The effect of IFNγ on responsiveness to microbial moyeties such as LPS is dramatic,1-4 as illustrated in this study by NF-kB activation and cytokine production (Figure 4). Mechanisms other than up-regulation of crucial components of the LPS signaling receptor complex may play a role in up-regulation of responsiveness by IFNγ.

The human TLR4 gene has been cloned and its 5′-proximal promoter characterized.32 The transcription factors PU.1 and interferon consensus sequence-binding protein (ICS-BP) were found to participate in the basal expression of TLR4 in macrophages.32 In that study, IFNγ only slightly affected TLR4 expression by reverse transcriptase–polymerase chain reaction (RT-PCR) and the ICS-BP–PU.1 complex. Moreover, IFNγ did not significantly affect the activity of this 5′-proximal fragment.32 The specific cellular context (THP-1 cells) and fragment utilized may explain the apparent discrepancy with the strong TLR4 induction observed in primary monocytes and macrophages in the present study.

The effect of LPS on TLR4 has been the object of seemingly conflicting results.18,22,33,34 We and others have repeatedly found over time that LPS up-regulates TLR4 steady-state transcripts in human monocytes and neutrophils.18,22,24 In contrast, in the mouse LPS was found to decrease TLR4 levels.33,34 In the present study focused on human mononuclear phagocytes, we observed that LPS has divergent effects on TLR4 at the mRNA and surface protein levels, with up-regulation of the former and down-regulation of the latter. It has been recently described that LPS is internalized and transported to the Golgi apparatus.35 36 Therefore, up-regulation of transcript expression may represent a compensatory mechanism to partially counteract ligand-induced TLR4 down-regulation. Consistently with this view, inhibition of protein synthesis by CHX increased the LPS-induced reduction of surface TLR4.

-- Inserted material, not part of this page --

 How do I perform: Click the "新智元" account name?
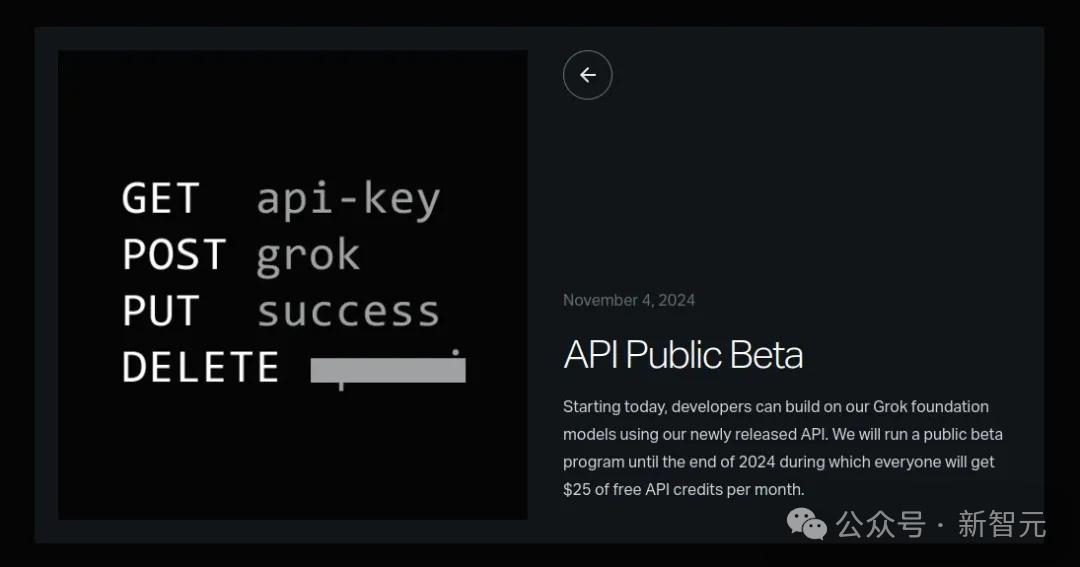click(1001, 524)
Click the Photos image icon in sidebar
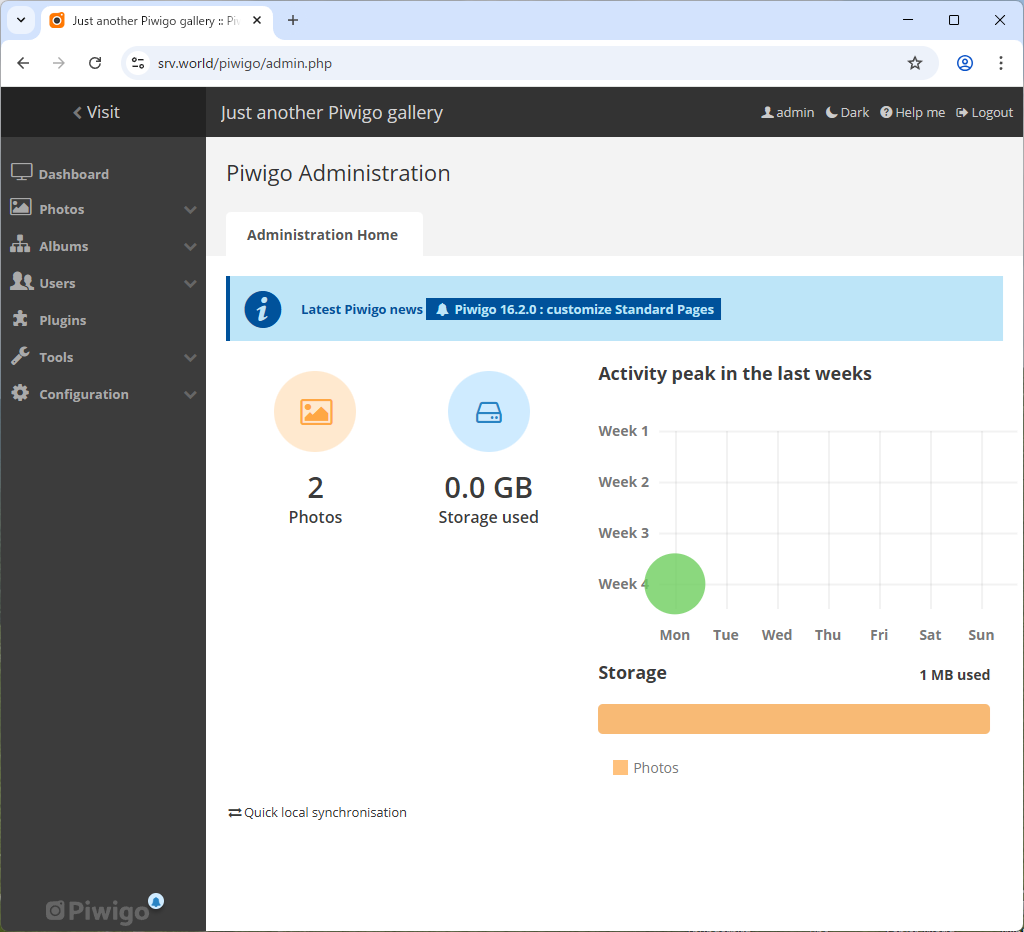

The results reported here show that IFNγ primes mononuclear phagocytes to encounter with pathogens by up-regulating TLR4, MyD88, and possibly MD-2. As expected on the basis of these observations, IFNγ-primed monocytes exposed to LPS showed enhanced phosphorylation of IRAK, the first element downstream of MyD88,18,19,20,37 38 and increased NF-kB DNA binding activity. Accordingly, cytokine (TNFα and IL-12) induction was dramatically increased in IFNγ-primed monocytes.

Hence, these observations of IFNγ-mediated enhancement of TLR4 provide a molecular basis for the long-known1-4 priming and synergistic activity of IFNγ in the responsiveness of mononuclear phagocytes to microbial moyeties, LPS in particular.